Ao serem surpreendidos por uma amiga, que passou a chamar o pintor carinhosamente de Lili, Einar e Gerda concordam em fazer uma brincadeira na qual o marido se vestiria como uma mulher, que seria apresentada como uma prima, a fim de ver a reação das pessoas em uma festa. O que foi planejado como uma brincadeira se revelou algo mais profundo: uma experiência de autoconhecimento e afirmação. Lili, que desde a infância já existia dentro do personagem, foi despertada. Não poderia mais se ocultar dentro de Einar em uma sociedade que considerava o caso dele motivo para perfurar os dois lados da cabeça, submetê-lo a tratamento radioativo e, por fim, interná-lo em um manicômio por esquizofrenia.
O longa transcorre de forma extremamente delicada, com fotografia e interpretações de tirar o fôlego. Leva os espectadores a se colocarem na pele de Lili e se olharem no espelho, tal como fez a personagem em seu processo de afirmação, e reconhecerem que todos são seres humanos. Portanto, devem ser respeitados pelas características únicas que os definem.

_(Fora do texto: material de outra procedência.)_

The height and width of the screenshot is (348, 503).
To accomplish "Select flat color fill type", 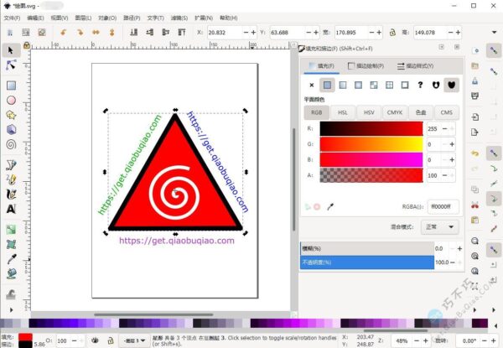I will click(x=327, y=85).
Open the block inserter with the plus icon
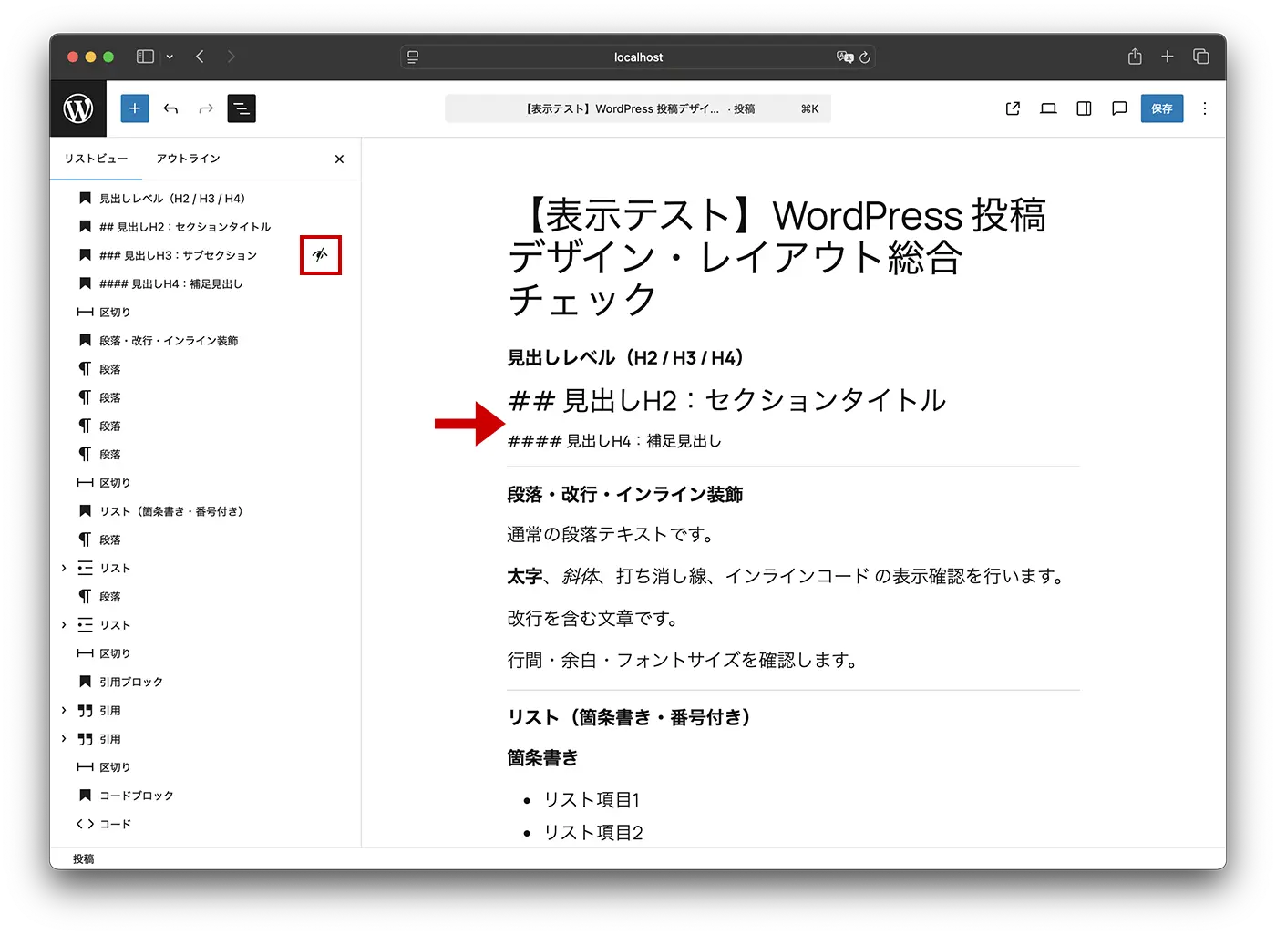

Um elemento relevante do filme é o de mostrar todos os lados dos envolvidos na trama e salientar o amor incondicional. Embora vivesse em uma época repleta de preconceitos, é tocante a maneira como Gerda procura compreender as dores e as dificuldades de Einar, dando-lhe suporte para expressar o verdadeiro eu em meio a uma sociedade que o massacraria, mesmo que ela não fizesse a menor ideia do que se tratava a identidade de gênero. Mostra que, diferente da maioria das pessoas, que prefere dar as costas e não amar e aceitar os outros como são, ela era uma mulher muito a frente do próprio tempo. Através desse amor, Lili Elbe encontra forças e apoio da esposa para se submeter a um procedimento cirúrgico jamais realizado através do qual teria um corpo feminino, fruto do próprio desejo dela.
Outro crédito que se deve dar ao filme foi ter se debruçado a respeito da diferença entre identidade de gênero e orientação sexual, terminações que ainda permanecem sob o manto da ignorância, em pleno século XXI.
Uma coisa é certa: "A Garota Dinamarquesa" vai arrancar lágrimas e mostrar como era dura a realidade e a violência a qual estavam submetidos os transexuais. Situação que, mesmo noventa anos depois da trama baseada em fatos reais, infelizmente continua alarmante no Brasil, por exemplo, país que mais mata essas pessoas no planeta. Realmente se espera que o filme abra os olhos de quem não compreende ou sequer se esforça para se inteirar sobre a transexualidade. Porém, ao ouvir alguns risos contidos dos espectadores ao verem Einar Weneger usar roupas femininas, e escutar um homem na saída do cinema explicar para a acompanhante dele que o personagem havia nascido com um problema, vê-se que precisamos avançar ainda muitos passos. Infelizmente, Lili Elbe, como outros iguais a ela, não nasceram no corpo errado. Nasceram em uma sociedade errada.